Die Figur des aufgeklärten Deichgrafen, der mit dem Schimmel durch den Nebel geistert, baute Storm aus Vorbildern zusammen, die im Land von Wind, Wasser und Wunderglauben lebten und wirkten. Generationen von Schülern haben sich an dem „Schimmelreiter“ Griffel und Geist zerbrochen, aber der mehrfach verfilmte Stoff wirkt noch heute, und er soll auch auf der Bühne funktionieren. Martin Pfaff und das Team des Theaters Lüneburg erstellen eine Fassung, die am Sonnabend, 4. Mai, um 20 Uhr Premiere hat.

Pfaff war bisher für das Heitere zuständig und wird es wieder sein.
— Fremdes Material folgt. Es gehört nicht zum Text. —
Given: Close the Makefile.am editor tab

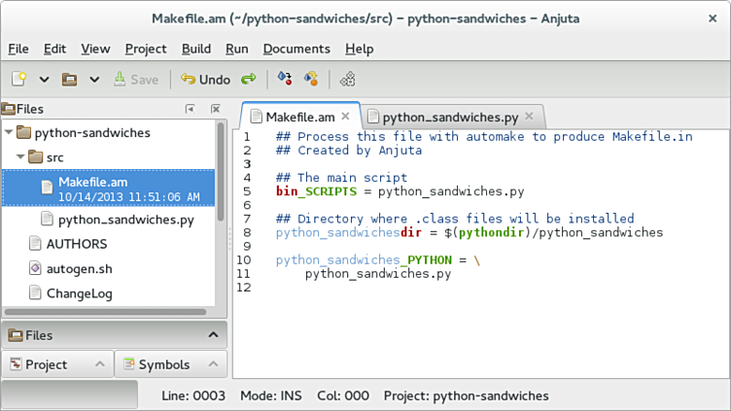Looking at the screenshot, I should click(x=347, y=117).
Er setzte „Ladies Night“ in Szene, in der Spielzeit 2013/14 ermittelt er die Szenen für die Krimikomödie „Agatha Christies Hobby ist Mord“. Jetzt aber taucht er in die düstere Novelle ein, die der Husumer Storm vor 125 Jahren kurz vor seinem Tod niederschrieb. Mit Dramaturgin Katja Stoppa hat Pfaff eine Fassung erstellt, die wiederum auf einer beruht, die John von Düffel für das Thalia Theater erstellte. „Wir stellen das Erzählen der Geschichte ins Zentrum“, sagt Pfaff. Er greift eine Methode auf, die auch Storm in seiner Novelle nutzte, um ins Geschehen zu ziehen.

„Was mich interessiert, das ist dieses Kämpfen unterschiedlicher Kräfte: Tradition gegen Moderne, Gefühlsbetontheit gegen Intellektualität. Im Grunde ist es große Oper“, sagt Pfaff. Die Konflikte in der Dorfgemeinschaft seien auf heute übertragbar, aber der Stoff brauche keine äußerliche Modernisierung. Zum ersten Mal setze er auf historische Kostüme, sagt Pfaff und schwärmt davon, wie detailgenau Ausstatterin Barbara Bloch die Kostüme entworfen und wie liebevoll die Schneiderei sie genäht habe.

Musik für die Inszenierung schrieb der Berliner Stefan Pinkernell. Sie setze eine märchenhafte Klammer, sagt Pfaff, mache deutlich, dass man in einem Epos sitzt. Dieser Blick von außen auf das Geschehen wird sich auch darin spiegeln, dass die Darsteller wiederholt aus ihren Rollen aussteigen und als Erzähler die Situation aus Sicht ihrer Figuren einbringen.

Fabian Kloiber spielt Hauke Haien, Sigrid Meßner seine Frau Elke und Matthias Herrmann Haukes Vater. In weiteren Rollen stehen Ulrike Gronow, Claudia Grottke, Beate Weidenhammer, Gregor Müller, Philip Richert und Martin Skoda auf der Bühne. Für die Premiere gibt es noch Karten.